I think that there isn't enough group work in computer science classes. Granted, I've taken most of my classes here at UH, so I don't know how other schools are. But it seems like we have students who graduate and think they can hack it out themselves when 90% of the time they need to work in a team of other programmers. Maybe it's my limited view, but I hope more and more students learn how to work in groups. It also helps if the students have access to code repositories and maybe even continuous integration.

As part of working on a command line interface for Watt Depot, we learned about CI. More importantly though, we started working with one or two group partners and applied the all of the tools we learned about in class to complete this assignment. My partner for this project was Yichi Xu and our group name was "umikumakolu" which translates to 13 in Hawaiian. We decided to split the 10 commands in half where we each implement 5. I did take some of the harder ones, but I had few issues implementing them.

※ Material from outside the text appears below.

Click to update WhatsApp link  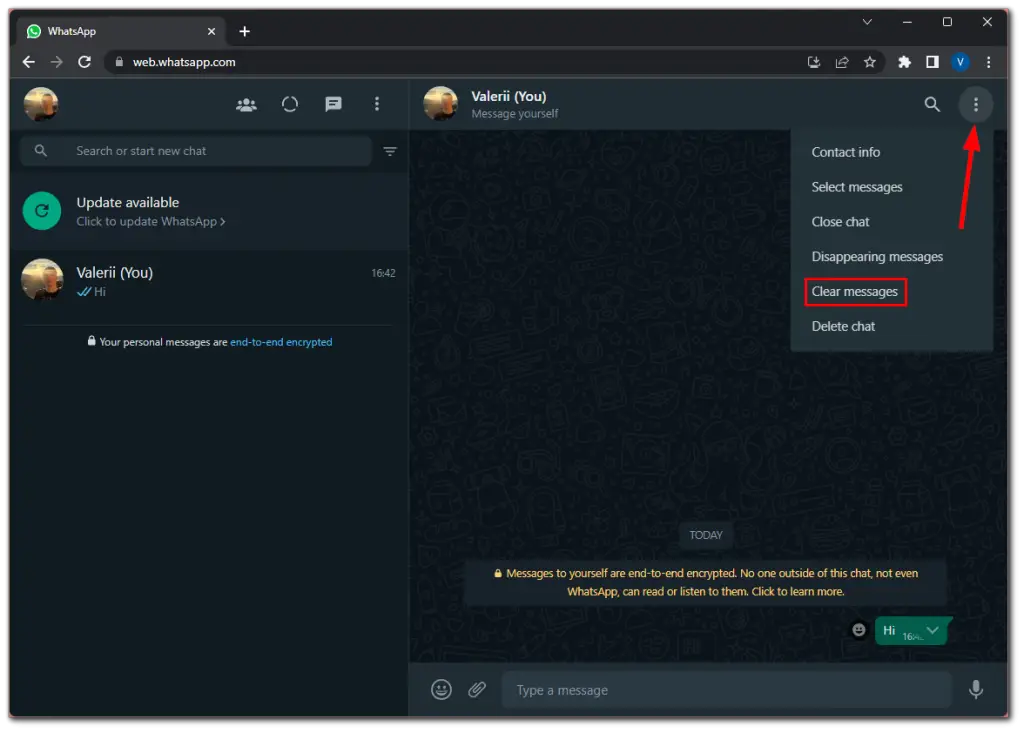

At first, we got to a rocky start. Because we were modifying the same source file, we encountered Subversion merge conflicts constantly. After a few pointers from Philip though, we refactored the code to separate the commands to individual files. In hindsight, our initial design was pretty bad, if not terrible. Because each command ended up in a separate file, we saw few merge conflicts after that. We later refactored to follow some design patterns suggested by Philip. Honestly, I don't know very many design patterns (singleton and now dispatch tables). I should read up on that more because these design patterns simplify my code and may even make it more stable.

I applied test driven development to create a few of the commands. Hence, my tests are somewhat comprehensive where they test for all sorts of bad input. I did find that the tests sometimes took a while because they needed to make multiple requests to the Watt Depot server. Then again, that was when all of the tests were in one file, so I had to run all of the tests each time I made a small change. With the program's current structure though, I think TDD would go a lot more smoothly.

I'm happy to say that we completed the commands as outlined here. I uploaded our distribution to the WattDepot-CLI project, which you can find here.